There were other provisions as well: signs were required at every intersection showing the direction and distance to the nearest town or place; milestones [Edit: See picture below of milestone located by Brandywine Springs Park] had to be erected along the route; tolls would cease if the road was not kept in good shape; penalties were laid out for damage to the road, milestones or signage; penalties were set for travellers evading the toll, and toll takers for extorting too much from travellers. Also, there was a provision that the state could buy out the road anytime after 1830. It didn't happen then, but it did in the 1850's. After that, it became a public road under the care of the road commissioners and the county's Levy Court.

Milestone by BSP. Inscribed: 3 (?) M[iles] to N[ew]P[ort]
The Newport and Gap Turnpike was the first private toll road in the state, and it started a boom.

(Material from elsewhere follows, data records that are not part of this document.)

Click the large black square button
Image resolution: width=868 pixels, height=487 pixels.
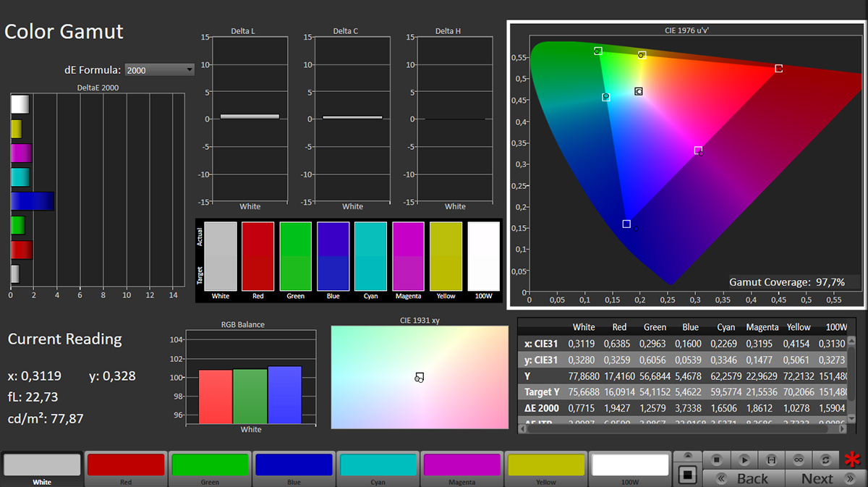687,475
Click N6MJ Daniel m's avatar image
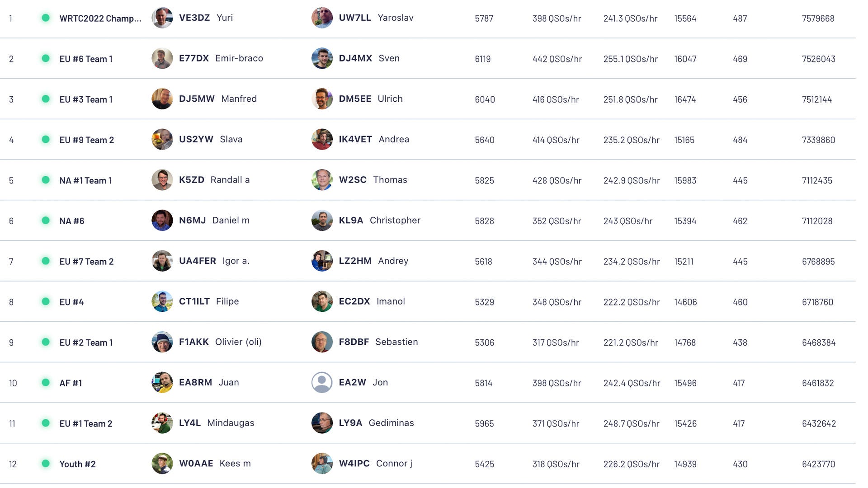This screenshot has height=488, width=868. pos(162,220)
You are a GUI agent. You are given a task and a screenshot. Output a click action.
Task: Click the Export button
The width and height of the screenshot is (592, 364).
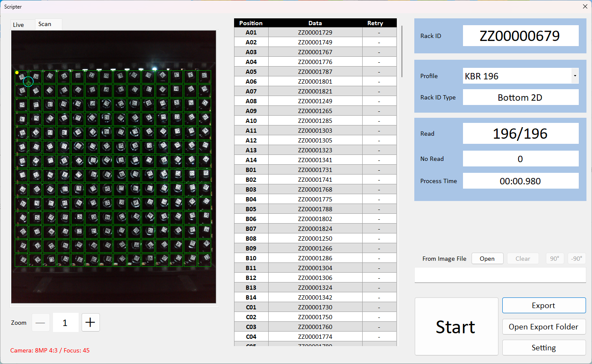coord(543,306)
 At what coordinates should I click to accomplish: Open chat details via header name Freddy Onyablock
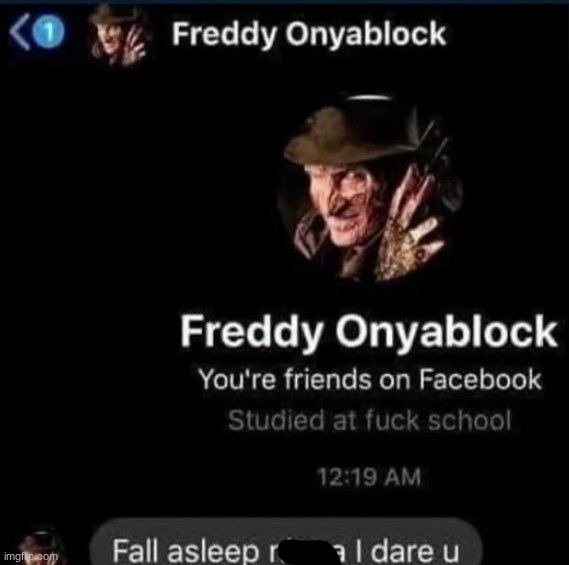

Soon after would come the Wilmington Turnpike (Lancaster Pike), the Newcastle and Frenchtown (Rt 273/40), the Wilmington and Kennett (Kennett Pike, Rt 52), the Wilmington and Great Valley (Concord Pike, Rt 202), the Wilmington and Philadelphia (Philadelphia Pike), and the Wilmington and Christiana (Rt 4), to name a few. The Newport and Gap was fairly successful, even though it lost a fair amount of traffic to Limestone Road, which had only one ford, had easier hills, and was free. All these roads began to suffer, though, later in the century, as the railroads became the kings of commerce. It wasn't until the advent of the automobile in the early 20th century that roads would again be the center of attention. That story, however, will have to wait for another time.

1 comment:

  1. There is still one milestone left on Newport-Gap Pike. It is on the east side of the road as you approach the intersection with Faulkland Road. I'll try to remember to get a picture of it some day soon.